ページ抜粋:
AUGUSTUSを用いた非モデル生物ゲノムへの遺伝子アノテーション付 | だれかのためのバイオインフォマティクス

どこにエキソンがあってどこにイントロンがあって、という情報をつけるときには遺伝子予想、遺伝子アノテーション付けという作業をしていきます。

今はBraker3などを用いた方法が主流っぽいですが、ここではAUGUSTUSをlocalで使った遺伝子予想の方法をまとめます。手数は多いですがその分ステップごとに戻ったり、パラメーターを変えた試行錯誤しやすいです。
参考：http://bioinf.uni-greifswald.de/bioinf/wiki/pmwiki.php?n=Augustus.Augustus

準備
1. ゲノムファイル（fasta file）の配列名をシンプルにする
2. インストール
手順
後の処理

準備

ゲノムファイル（fasta file）の配列名をシンプルにする

配列名（>の部分）をできるだけシンプルで一意な名前にする。
記号はトラブルのもとになりがちで怖いから使わない！！
おすすめは>Homosp0001の形。名前の一括変更はseqkitをつかう。

インストール

以下は全てconda でインストールできる

Augustus
BUSCO （AugustusのSpeciesに登録がない場合に必要）
RepeatModeler
RepeatMasker
HiSat2
Samtools
Bowtie2

あったら便利

Seqkit
Gffread
AGAT (Singularity)

手順

BUSCO遺伝子に基づく遺伝子モデル情報を作る

Augustusの実行時にSpeciesを指定する必要がある。
デフォルトで実装されている種に関しては（https://github.com/Gaius-Augustus/Augustus/blob/master/docs/ABOUT.md）、以下のステップはスキップできる。

busco --augustus --long -m genome \
    -i genome.fa  \
    -o [output] -l [分類群] -c [CPU]

Bash

-o はフォルダ名のみ指定可能。ディレクトリは指定できない

以下にSpeciesファイルが作られている

[output]/[分類群]/augustus_output/retraining_parameters/BUSCO_[output]/

Bash

Speciesファイルはこんな感じ。

BUSCO_*_exon_probs.pbl
BUSCO_*_intron_probs.pbl
BUSCO_*_metapars.cgp.cfg
BUSCO_*_parameters.cfg
BUSCO_*_igenic_probs.pbl
BUSCO_*_metapars.cfg
BUSCO_*_metapars.utr.cfg
BUSCO_*_weightmatrix.txt

Bash

丸ごと

augustus/config/species/

Bash

下にコピペしておく。以下ではSpeciesの名前をBUSCO_Spとする。

データセット:

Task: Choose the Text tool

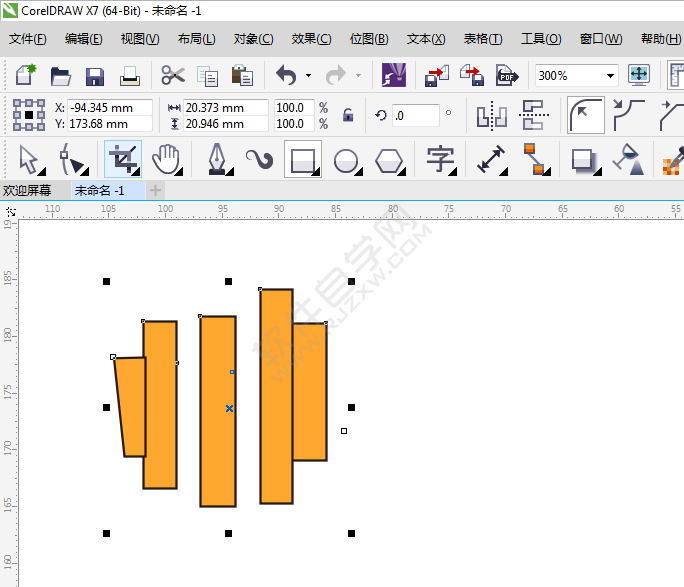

実施する作業: ページ抜粋の「参考：http://bioi」から「配列名（>の部分）をできるだけシンプルで一意な名前にする。」までを全部書き写し、その中の「配列名」を「ヘッダー名」に差し替える。

以下の結果:
参考：http://bioinf.uni-greifswald.de/bioinf/wiki/pmwiki.php?n=Augustus.Augustus

準備
1. ゲノムファイル（fasta file）のヘッダー名をシンプルにする
2. インストール
手順
後の処理

準備

ゲノムファイル（fasta file）のヘッダー名をシンプルにする

ヘッダー名（>の部分）をできるだけシンプルで一意な名前にする。